**Brief**
Every entry below must appear again, exactly as written.

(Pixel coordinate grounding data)
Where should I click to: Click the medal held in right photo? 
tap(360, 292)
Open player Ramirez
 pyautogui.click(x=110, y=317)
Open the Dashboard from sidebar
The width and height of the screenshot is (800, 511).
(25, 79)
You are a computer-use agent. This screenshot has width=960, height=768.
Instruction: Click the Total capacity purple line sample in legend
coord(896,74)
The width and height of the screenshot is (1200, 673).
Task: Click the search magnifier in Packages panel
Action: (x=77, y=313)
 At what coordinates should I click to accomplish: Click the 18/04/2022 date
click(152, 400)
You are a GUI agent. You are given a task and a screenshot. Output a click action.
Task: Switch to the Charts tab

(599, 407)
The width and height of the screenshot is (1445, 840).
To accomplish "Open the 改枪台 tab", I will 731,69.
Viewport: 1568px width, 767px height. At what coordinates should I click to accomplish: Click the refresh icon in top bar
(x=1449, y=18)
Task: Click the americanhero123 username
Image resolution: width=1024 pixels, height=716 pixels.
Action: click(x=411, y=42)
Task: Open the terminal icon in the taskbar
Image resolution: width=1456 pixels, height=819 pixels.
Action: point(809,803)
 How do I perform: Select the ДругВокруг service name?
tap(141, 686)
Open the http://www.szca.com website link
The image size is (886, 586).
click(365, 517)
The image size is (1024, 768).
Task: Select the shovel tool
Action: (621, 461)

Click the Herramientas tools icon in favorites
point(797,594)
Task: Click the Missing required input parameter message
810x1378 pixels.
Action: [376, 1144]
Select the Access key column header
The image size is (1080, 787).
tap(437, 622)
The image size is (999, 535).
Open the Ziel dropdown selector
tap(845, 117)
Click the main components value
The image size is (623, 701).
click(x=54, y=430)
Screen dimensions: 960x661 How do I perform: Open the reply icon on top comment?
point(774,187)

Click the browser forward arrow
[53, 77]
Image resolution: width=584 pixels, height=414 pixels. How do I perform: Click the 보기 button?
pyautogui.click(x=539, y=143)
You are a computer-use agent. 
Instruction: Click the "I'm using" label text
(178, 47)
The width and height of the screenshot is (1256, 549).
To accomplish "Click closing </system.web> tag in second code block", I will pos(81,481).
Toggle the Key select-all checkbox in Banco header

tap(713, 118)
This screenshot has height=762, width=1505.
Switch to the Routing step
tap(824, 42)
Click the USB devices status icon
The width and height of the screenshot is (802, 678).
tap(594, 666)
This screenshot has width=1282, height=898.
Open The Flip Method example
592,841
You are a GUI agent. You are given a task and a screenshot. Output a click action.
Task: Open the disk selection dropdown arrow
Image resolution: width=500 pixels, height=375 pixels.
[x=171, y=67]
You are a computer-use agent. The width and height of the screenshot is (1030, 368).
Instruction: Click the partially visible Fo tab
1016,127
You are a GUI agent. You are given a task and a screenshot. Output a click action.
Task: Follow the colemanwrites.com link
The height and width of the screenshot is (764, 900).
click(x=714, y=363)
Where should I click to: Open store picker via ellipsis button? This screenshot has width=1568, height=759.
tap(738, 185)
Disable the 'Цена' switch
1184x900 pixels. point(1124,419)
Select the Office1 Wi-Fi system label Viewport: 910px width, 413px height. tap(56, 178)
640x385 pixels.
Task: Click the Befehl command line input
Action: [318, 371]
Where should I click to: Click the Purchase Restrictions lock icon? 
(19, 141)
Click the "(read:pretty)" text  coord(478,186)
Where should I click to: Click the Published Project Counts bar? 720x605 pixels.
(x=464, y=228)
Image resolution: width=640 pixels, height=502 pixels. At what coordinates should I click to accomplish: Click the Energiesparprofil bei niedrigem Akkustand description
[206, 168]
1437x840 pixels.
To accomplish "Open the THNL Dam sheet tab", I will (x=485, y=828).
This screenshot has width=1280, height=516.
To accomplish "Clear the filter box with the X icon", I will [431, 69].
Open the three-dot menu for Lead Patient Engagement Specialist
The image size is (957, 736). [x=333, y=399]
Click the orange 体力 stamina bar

**Answer for this exercise**
Where should I click to: Click the medal held in right photo? 
tap(360, 292)
Open player Ramirez
 pyautogui.click(x=110, y=317)
Open the Dashboard from sidebar
The width and height of the screenshot is (800, 511).
(25, 79)
You are a computer-use agent. This screenshot has width=960, height=768.
Instruction: Click the Total capacity purple line sample in legend
coord(896,74)
The width and height of the screenshot is (1200, 673).
Task: Click the search magnifier in Packages panel
Action: (x=77, y=313)
 At what coordinates should I click to accomplish: Click the 18/04/2022 date
click(152, 400)
You are a GUI agent. You are given a task and a screenshot. Output a click action.
Task: Switch to the Charts tab

(599, 407)
The width and height of the screenshot is (1445, 840).
To accomplish "Open the 改枪台 tab", I will 731,69.
Viewport: 1568px width, 767px height. At what coordinates should I click to accomplish: Click the refresh icon in top bar
(x=1449, y=18)
Task: Click the americanhero123 username
Image resolution: width=1024 pixels, height=716 pixels.
Action: click(x=411, y=42)
Task: Open the terminal icon in the taskbar
Image resolution: width=1456 pixels, height=819 pixels.
Action: point(809,803)
 How do I perform: Select the ДругВокруг service name?
tap(141, 686)
Open the http://www.szca.com website link
The image size is (886, 586).
click(365, 517)
The image size is (1024, 768).
Task: Select the shovel tool
Action: (621, 461)

Click the Herramientas tools icon in favorites
point(797,594)
Task: Click the Missing required input parameter message
810x1378 pixels.
Action: [376, 1144]
Select the Access key column header
The image size is (1080, 787).
tap(437, 622)
The image size is (999, 535).
Open the Ziel dropdown selector
tap(845, 117)
Click the main components value
The image size is (623, 701).
click(x=54, y=430)
Screen dimensions: 960x661 How do I perform: Open the reply icon on top comment?
point(774,187)

Click the browser forward arrow
[53, 77]
Image resolution: width=584 pixels, height=414 pixels. How do I perform: Click the 보기 button?
pyautogui.click(x=539, y=143)
You are a computer-use agent. 
Instruction: Click the "I'm using" label text
(178, 47)
The width and height of the screenshot is (1256, 549).
To accomplish "Click closing </system.web> tag in second code block", I will pos(81,481).
Toggle the Key select-all checkbox in Banco header

tap(713, 118)
This screenshot has height=762, width=1505.
Switch to the Routing step
tap(824, 42)
Click the USB devices status icon
The width and height of the screenshot is (802, 678).
tap(594, 666)
This screenshot has width=1282, height=898.
Open The Flip Method example
592,841
You are a GUI agent. You are given a task and a screenshot. Output a click action.
Task: Open the disk selection dropdown arrow
Image resolution: width=500 pixels, height=375 pixels.
[x=171, y=67]
You are a computer-use agent. The width and height of the screenshot is (1030, 368).
Instruction: Click the partially visible Fo tab
1016,127
You are a GUI agent. You are given a task and a screenshot. Output a click action.
Task: Follow the colemanwrites.com link
The height and width of the screenshot is (764, 900).
click(x=714, y=363)
Where should I click to: Open store picker via ellipsis button? This screenshot has width=1568, height=759.
tap(738, 185)
Disable the 'Цена' switch
1184x900 pixels. point(1124,419)
Select the Office1 Wi-Fi system label Viewport: 910px width, 413px height. tap(56, 178)
640x385 pixels.
Task: Click the Befehl command line input
Action: [318, 371]
Where should I click to: Click the Purchase Restrictions lock icon? 
(19, 141)
Click the "(read:pretty)" text  coord(478,186)
Where should I click to: Click the Published Project Counts bar? 720x605 pixels.
(x=464, y=228)
Image resolution: width=640 pixels, height=502 pixels. At what coordinates should I click to accomplish: Click the Energiesparprofil bei niedrigem Akkustand description
[206, 168]
1437x840 pixels.
To accomplish "Open the THNL Dam sheet tab", I will (x=485, y=828).
This screenshot has width=1280, height=516.
To accomplish "Clear the filter box with the X icon", I will [431, 69].
Open the three-dot menu for Lead Patient Engagement Specialist
The image size is (957, 736). [x=333, y=399]
Click the orange 体力 stamina bar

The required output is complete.